U.S. economic data at the start of the first quarter is positive and consistent with real GDP growth in the neighborhood of 2.0-2.5 percent. Job growth in January was better than expected as 227,000 net new payroll jobs were added to the U.S. economy. However, even with the strong payroll gains, the details underneath the headline in the January jobs report were mixed. The household survey of employment was significantly weaker than the payroll survey, showing a net loss of 30,000 jobs in January. The household survey often diverges from the payroll survey for a month or two but is fairly consistent over the long term. Given the fact that the household survey has been weaker than the payroll survey for the last four months, it looks like there is potential for a snapback in the household survey soon. The opposite view is that the household survey is picking up weakness that the payroll survey is not. If this was corroborated by other economic data, we would give the pessimistic view more weight; however, most other labor market metrics are good.

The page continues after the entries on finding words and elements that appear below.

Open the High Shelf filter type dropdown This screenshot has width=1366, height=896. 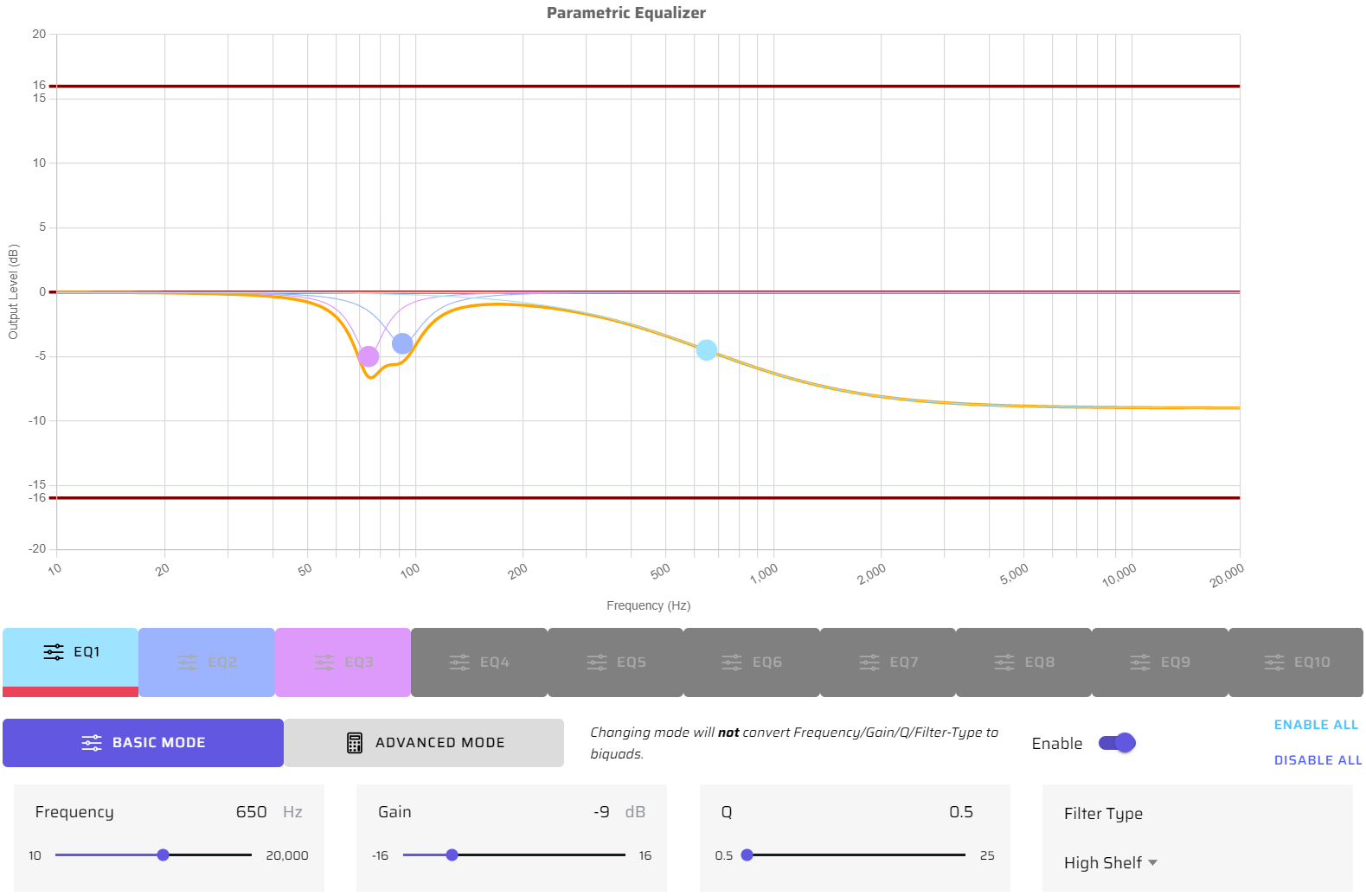(x=1104, y=863)
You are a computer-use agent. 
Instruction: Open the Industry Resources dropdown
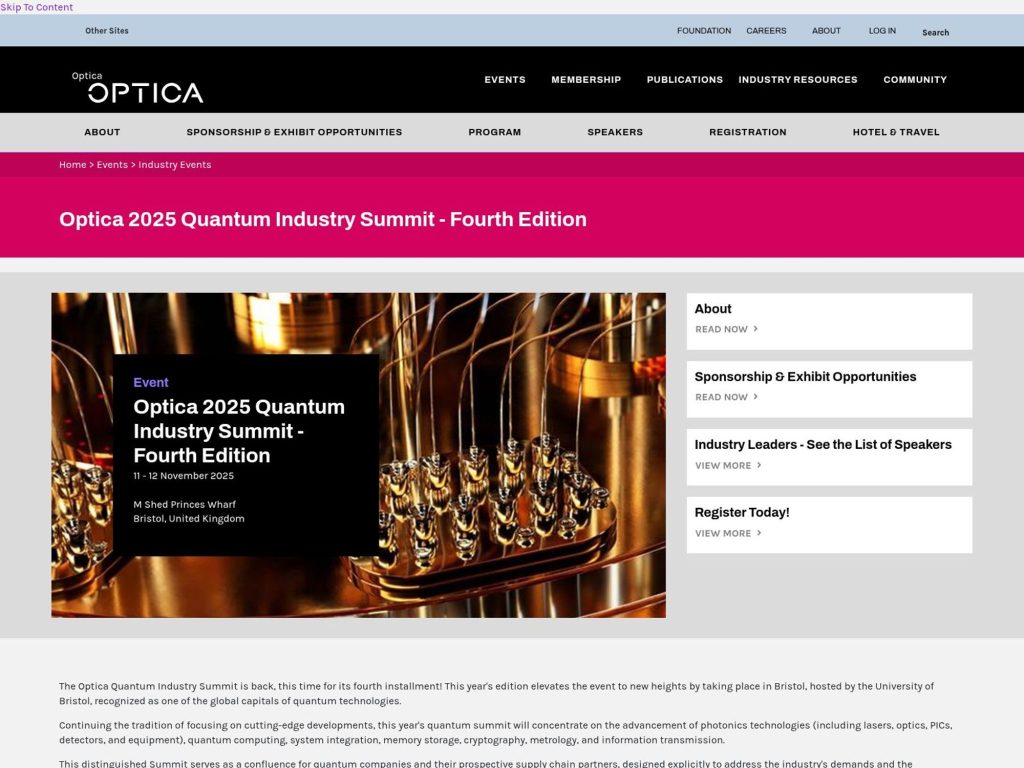(x=798, y=79)
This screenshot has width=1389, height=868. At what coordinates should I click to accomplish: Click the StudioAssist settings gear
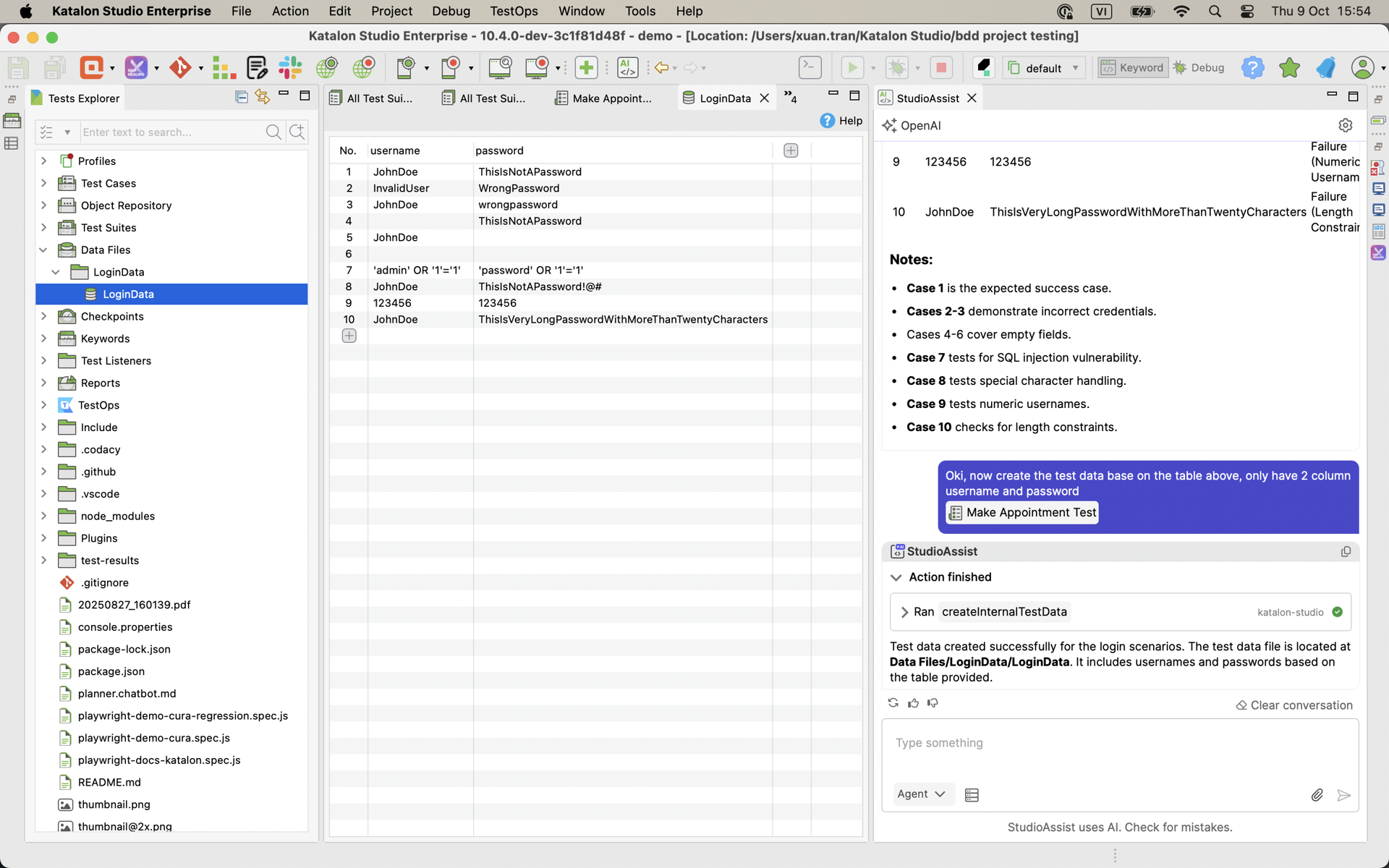(x=1346, y=124)
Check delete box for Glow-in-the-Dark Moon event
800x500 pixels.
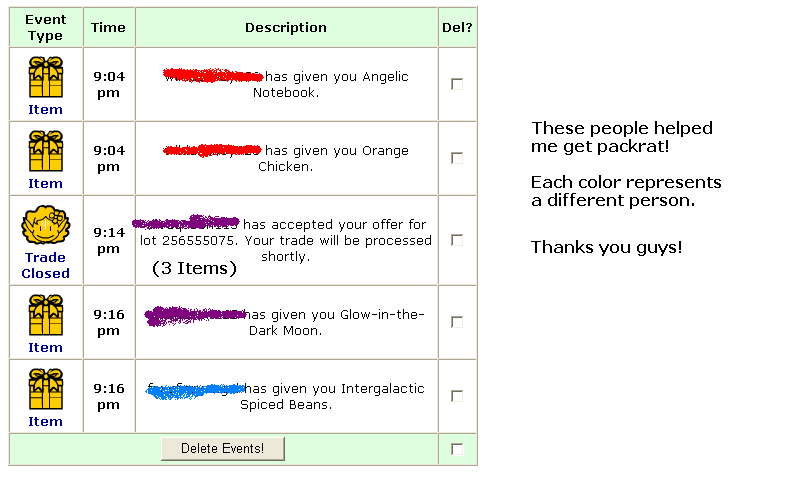[x=457, y=322]
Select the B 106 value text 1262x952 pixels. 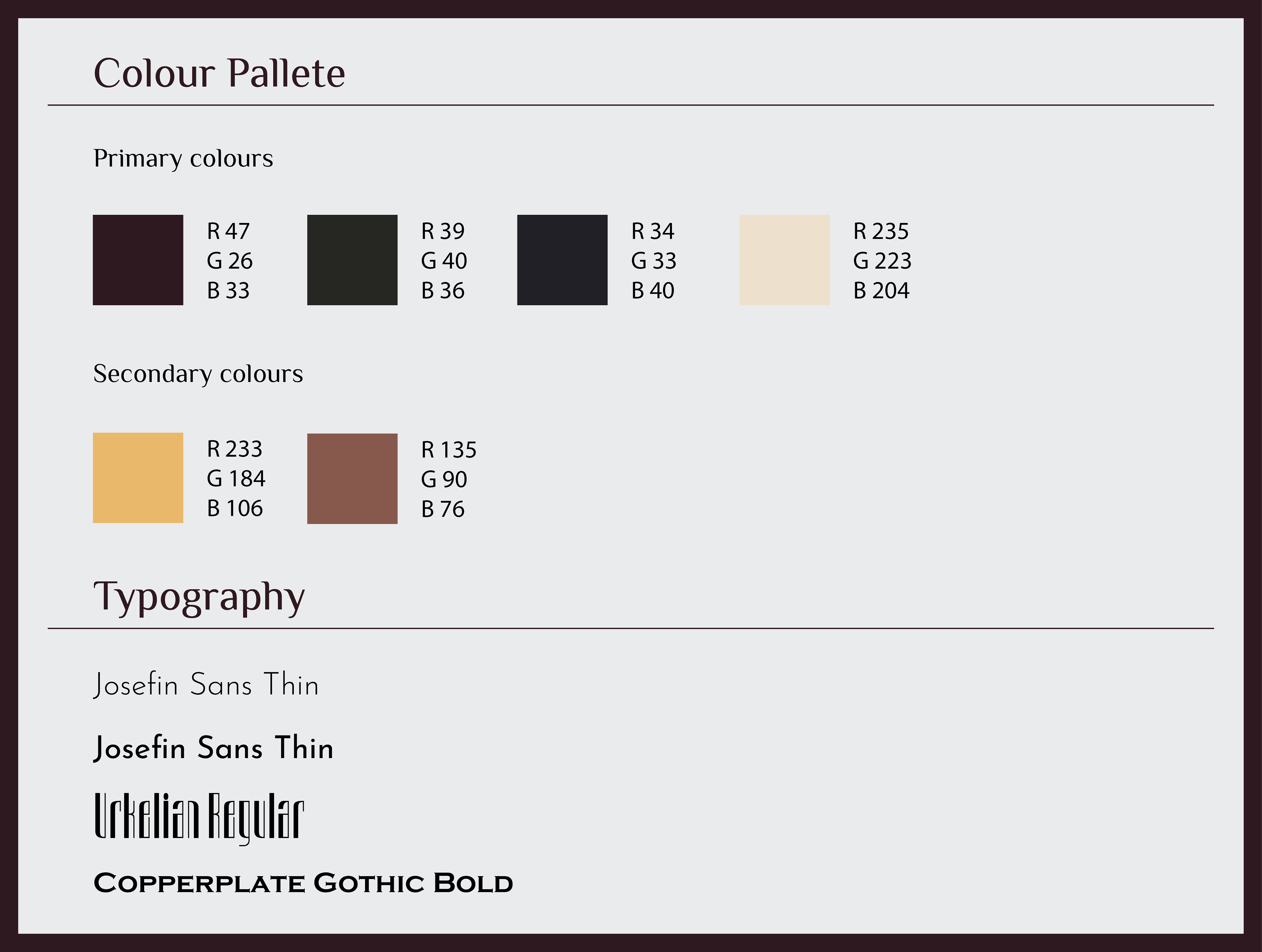pos(235,509)
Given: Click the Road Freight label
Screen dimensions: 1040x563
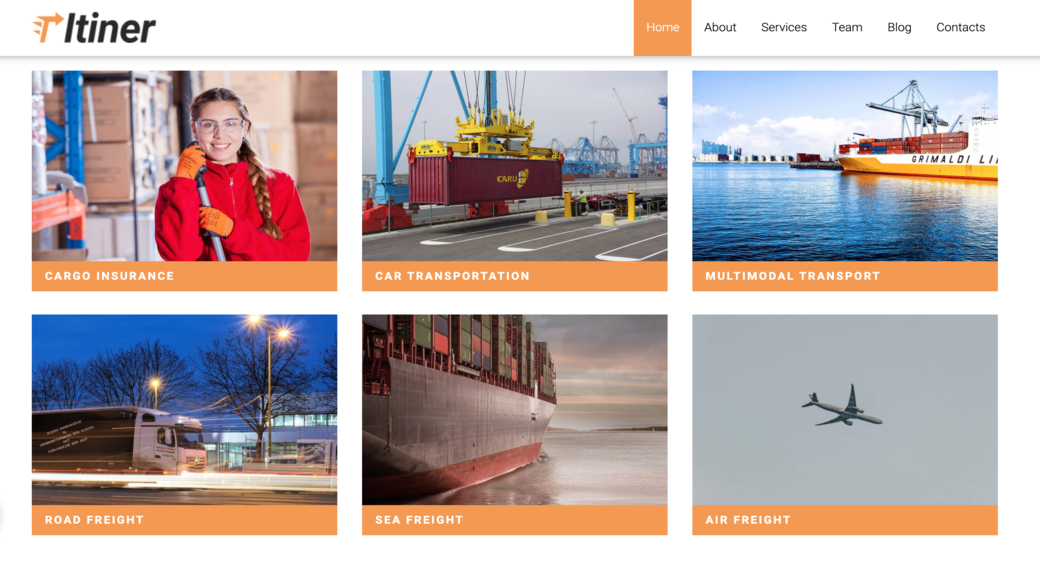Looking at the screenshot, I should pos(94,520).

Total (continuing) claims for unemployment insurance through mid-January remain at exceptionally low levels, not seen since the 1970s. Moreover, if we scale UI claims to the size of the labor force, that ratio is the lowest it has been since 1969. Also, both the national-level ISM Manufacturing and Non-Manufacturing Indexes have employment components. In both of these surveys, the January employment sub-indexes were above 50 and increasing, meaning that more companies plan to keep hiring.
Also, the count of the labor force, which is part of the household survey, has been weak for the last four months. This has allowed the unemployment rate to tick up from 4.6 percent in November, to 4.7 percent in December, to 4.8 percent in January. We described both the December and January gains in the unemployment rate as inconsequential, but we recognize that a series of inconsequential gains eventually becomes consequential. We expect the household survey to reset over February and March, bringing the unemployment rate back down.
Another weaker-than-expected component of the January jobs report was the measly 0.1 percent gain in average hourly earnings. This is important because the Federal Reserve is watching wage and inflation indicators carefully, in order to calibrate their monetary tightening cycle. If productivity growth (output per hour per employee) is strong, then wage growth does not squeeze corporate profits, and so it is not inflationary. However, recent productivity growth has been sluggish, up just 1.0 percent year-over-year in 2016Q4. Other measures of wage growth are hotter than average hourly earnings, as reported by the Bureau of Labor Statistics. The Federal Reserve Bank of Atlanta’s wage growth tracker was up 3.5 percent year-over-year in December. This may be inflationary with today’s low productivity gains.
So what does the Fed do with this jumble of data? …Nothing. We expect the Federal Reserve to remain in watch-and-wait mode at the next FOMC meeting over March 14/15. We still look for the next increase in short-term interest rates to come on June 14. If the Fed wants to increase interest raise rates before June, they will need to prepare financial markets by firming up their forward guidance. They did not take the opportunity to clarify their guidance in the February 1 policy announcement.